=== INPUT RECORDS ===
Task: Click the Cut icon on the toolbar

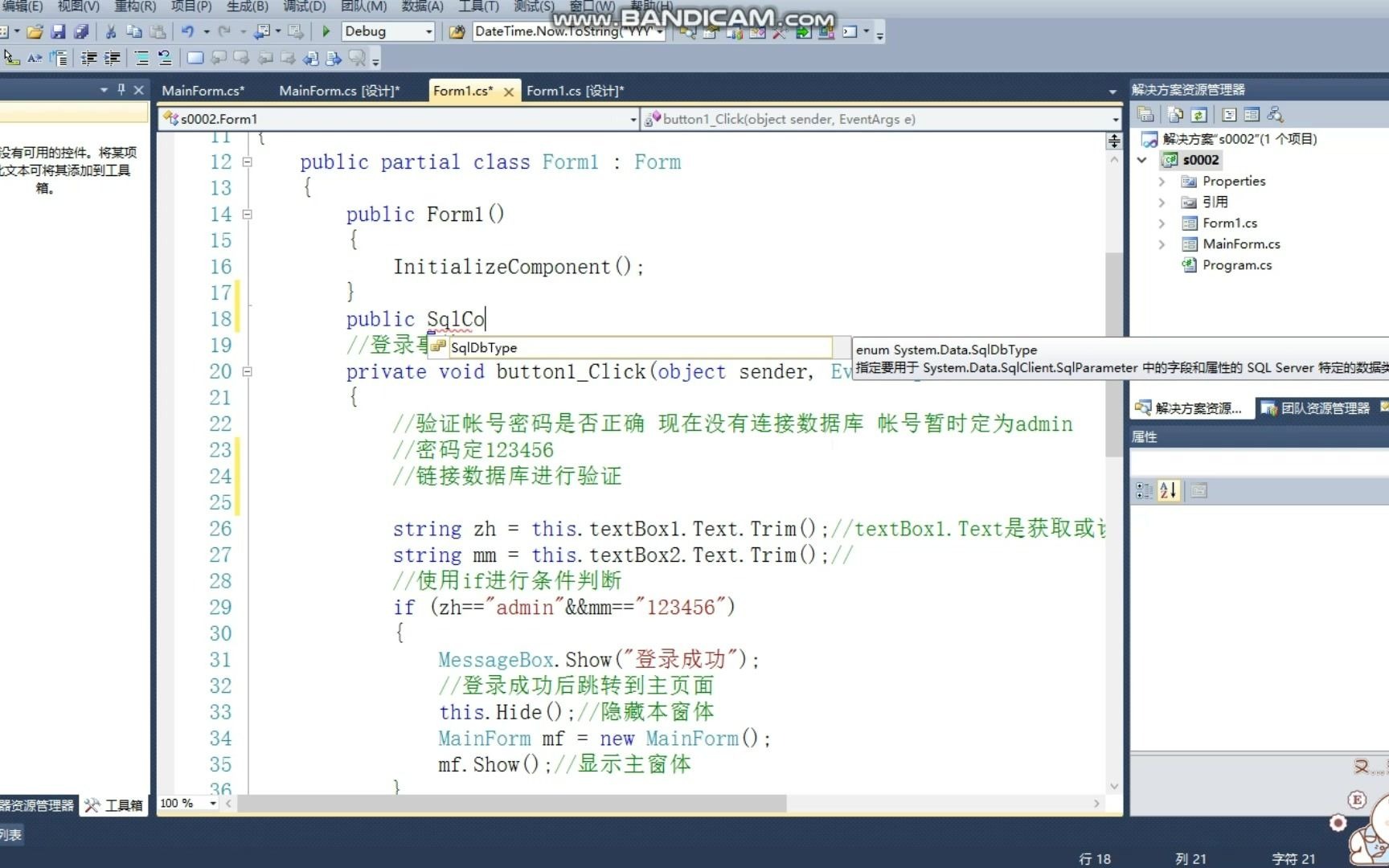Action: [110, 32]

---

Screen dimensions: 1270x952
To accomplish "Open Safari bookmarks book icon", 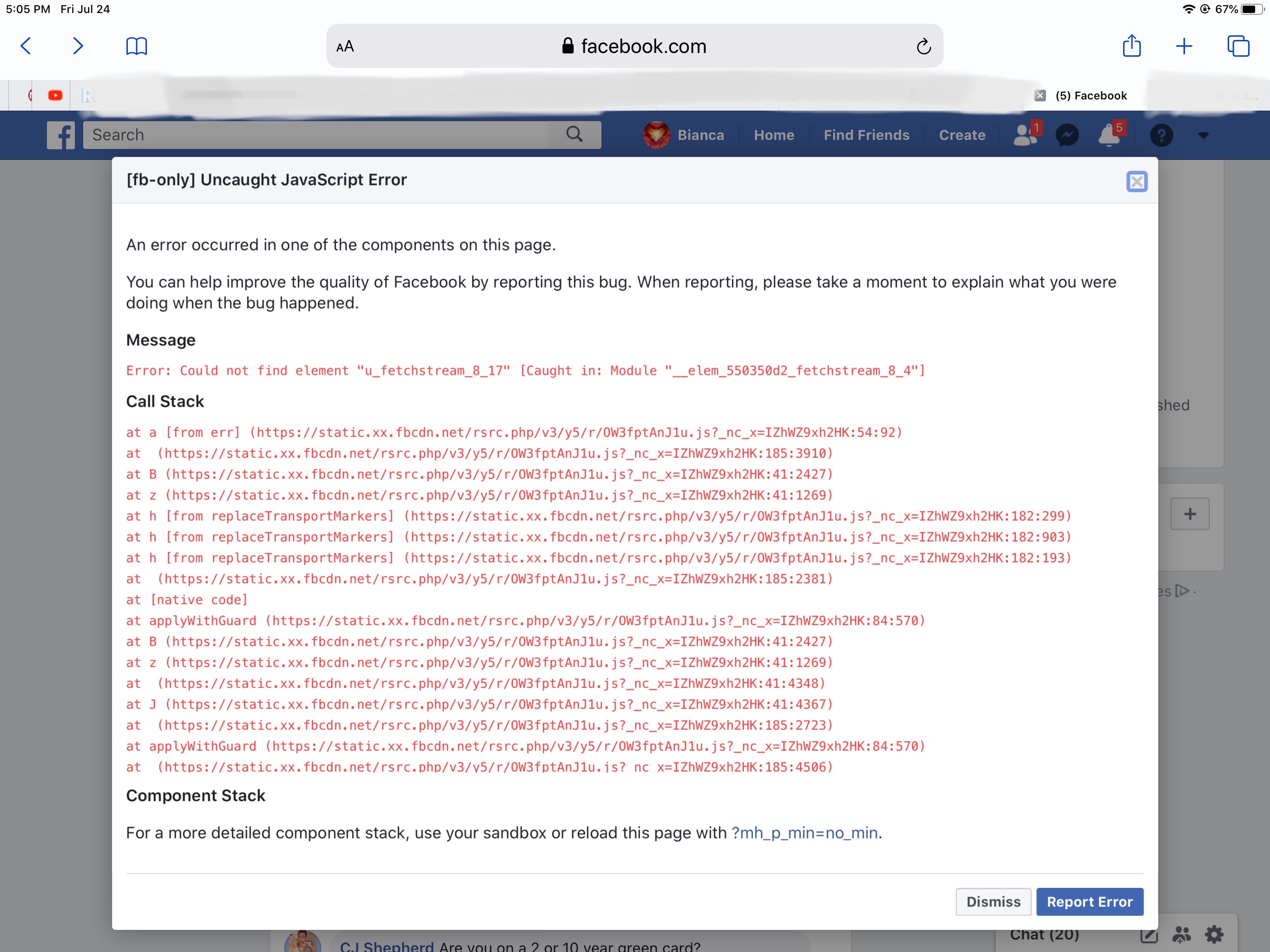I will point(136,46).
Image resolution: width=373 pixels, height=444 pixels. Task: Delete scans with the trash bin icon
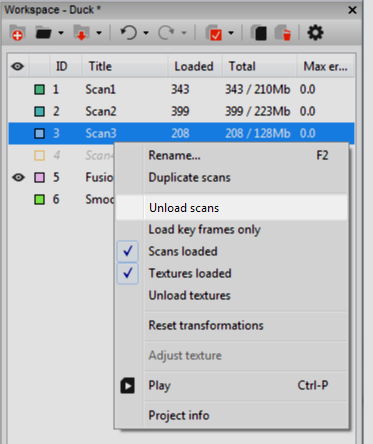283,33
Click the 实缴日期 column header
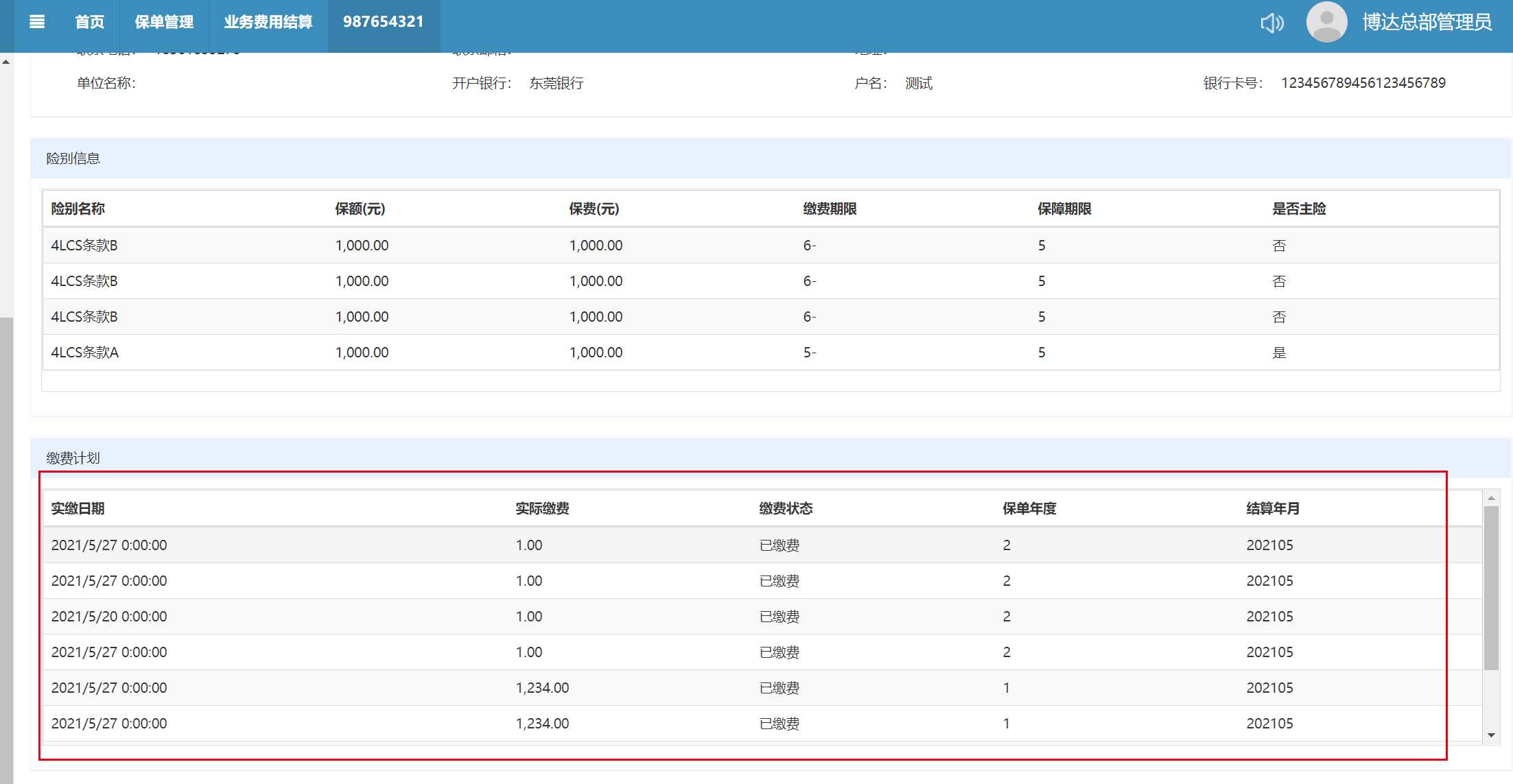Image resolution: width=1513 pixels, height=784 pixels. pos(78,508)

=== WHAT TO WORK ON ===
Reproduce the entries between the line holding "Image resolution: width=373" and the line holding "Image resolution: width=1513", inclusive, substituting "wastebasket" for "trash bin" and leaving everything else unchanged. Leave the pictures out.

=== WORKED ANSWER ===
Image resolution: width=373 pixels, height=444 pixels. Task: Delete scans with the wastebasket icon
283,33
Click the 实缴日期 column header
Image resolution: width=1513 pixels, height=784 pixels. pos(78,508)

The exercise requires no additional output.